AIknowlah/imda-agentic-governance

Repository files navigation

🛡️ IMDA Agentic Governance

Agentic ETL Architect — Secure RAG Pipeline for Singapore SME Context

IMDA 2026 PDPA BigQuery Gemini Status


⚠️ Important Notice to All Readers

This repository is a complete, versioned governance project.

Built as a live build journal — a transparent record of a governance-first AI development approach from v0.9 through v1.5.

All 11 AI Verify principles have been assessed. 9 of 11 are at High readiness.

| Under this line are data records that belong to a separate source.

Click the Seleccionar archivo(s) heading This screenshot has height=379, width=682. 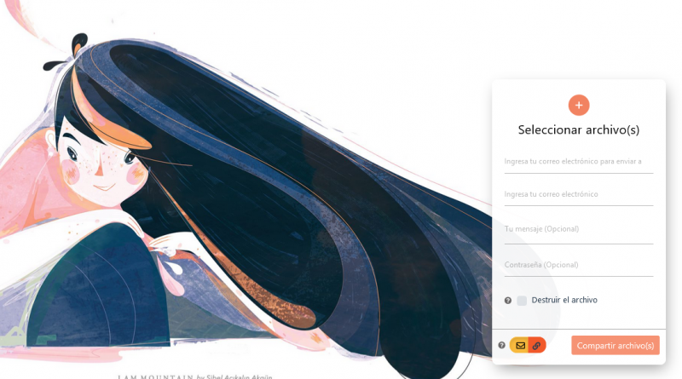579,130
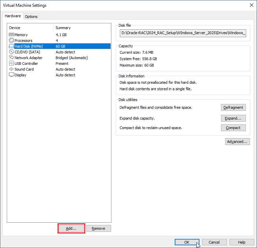Defragment the virtual disk files
This screenshot has height=248, width=257.
pos(233,107)
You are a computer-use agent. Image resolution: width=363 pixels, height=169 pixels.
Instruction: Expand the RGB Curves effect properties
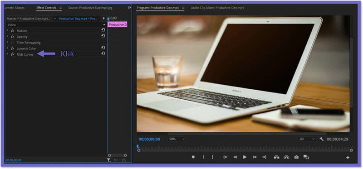click(7, 54)
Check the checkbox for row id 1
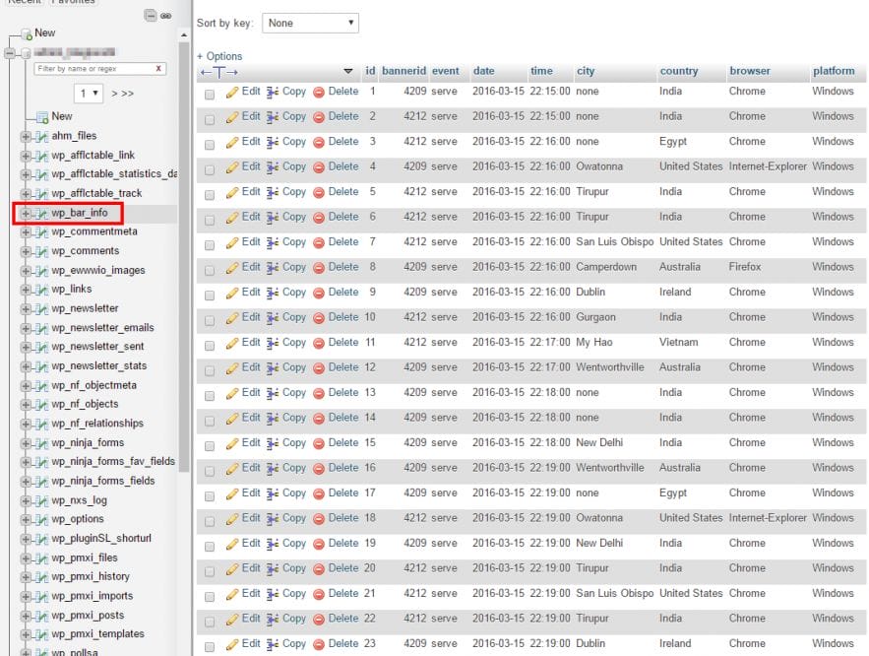 pos(211,91)
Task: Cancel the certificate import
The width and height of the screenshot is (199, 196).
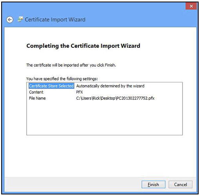Action: pos(181,185)
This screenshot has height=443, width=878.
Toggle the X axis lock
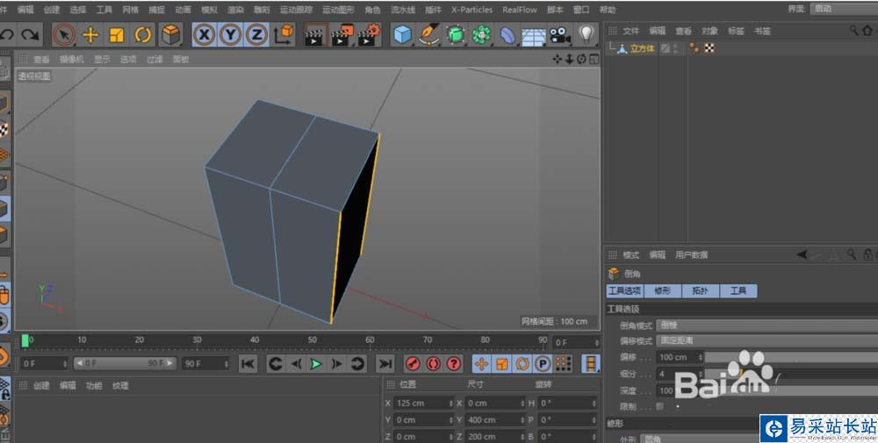[204, 35]
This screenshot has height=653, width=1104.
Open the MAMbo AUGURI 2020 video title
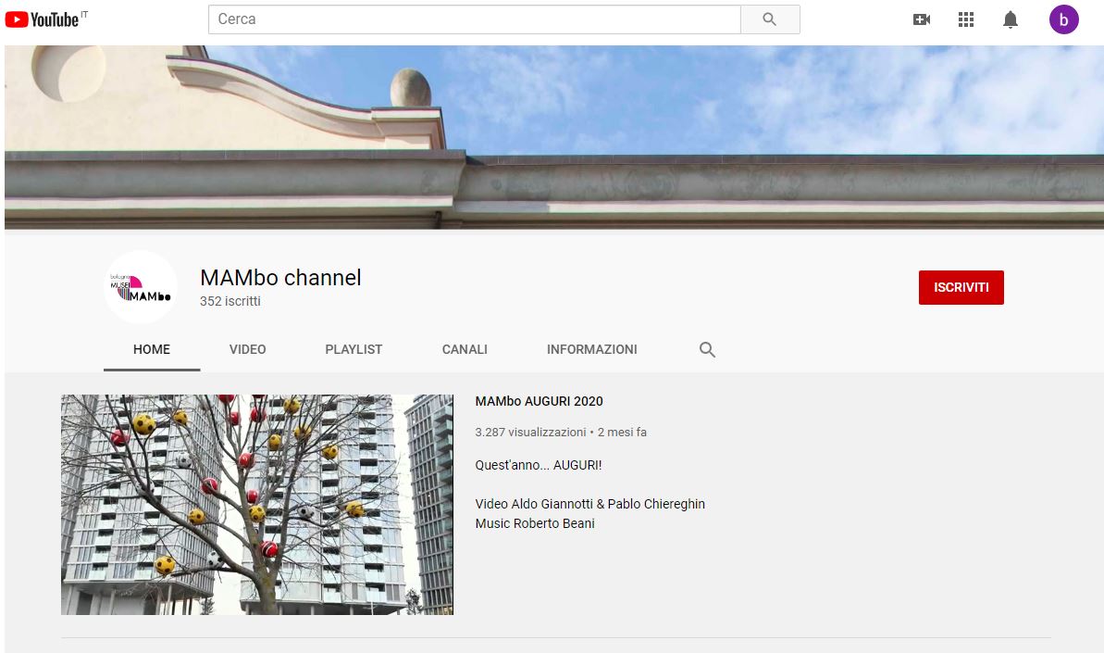tap(539, 401)
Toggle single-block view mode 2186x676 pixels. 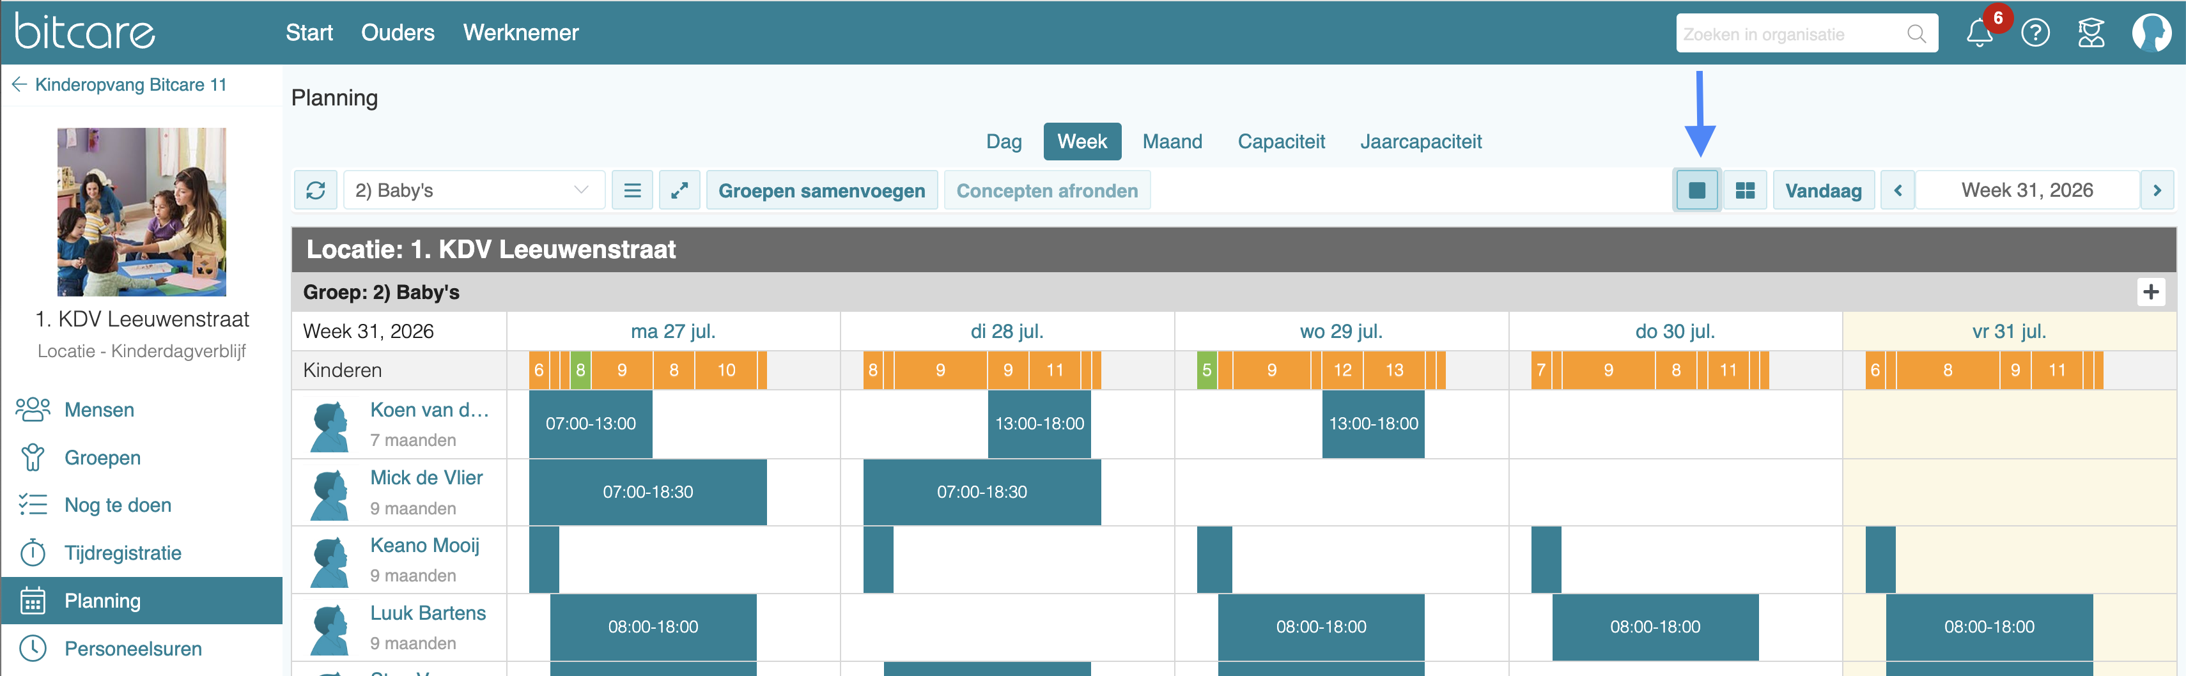click(x=1697, y=190)
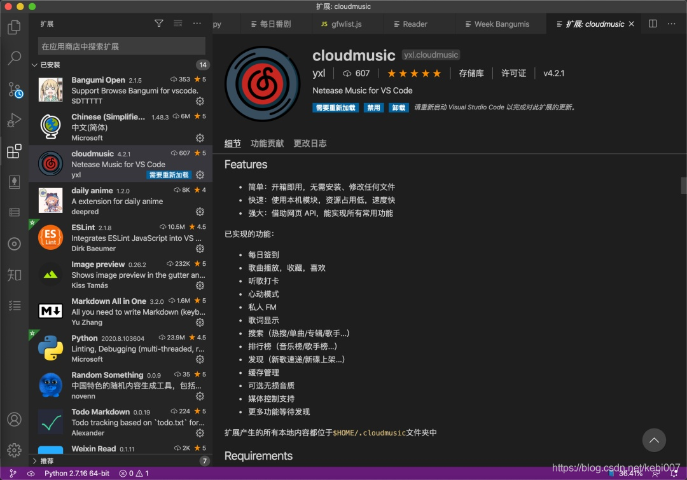Image resolution: width=687 pixels, height=480 pixels.
Task: Open the Explorer view in the activity bar
Action: tap(15, 27)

All gaps are documented honestly in docs/AIVerify_Gap_Analysis_v1_3.docx

The full governance submission package is available in docs/.


📌 Build Progress

Phase Description Status Notes
Phase 1 Data Governance & Ingestion (BigQuery + Gemini Embeddings) ✅ Complete Stable
Phase 2 Agentic RBAC Retrieval (LangGraph Pipeline) ✅ Complete SQL injection fixed in v1.0
Phase 3 Ethics & Governance Layer (HITL + Audit Logs) ✅ Complete Two-person HITL gate, supervisor PIN, lockout, Gmail escalation
Phase 4 AI Verify Evidence Package & Formal Governance Report ✅ Complete 134 tests passing, governance documents published, v1.5 report complete

🎯 What This Project Does

This project builds an Agentic ETL Architect — a secure, role-based, AI-powered data retrieval system that demonstrates responsible AI governance in practice.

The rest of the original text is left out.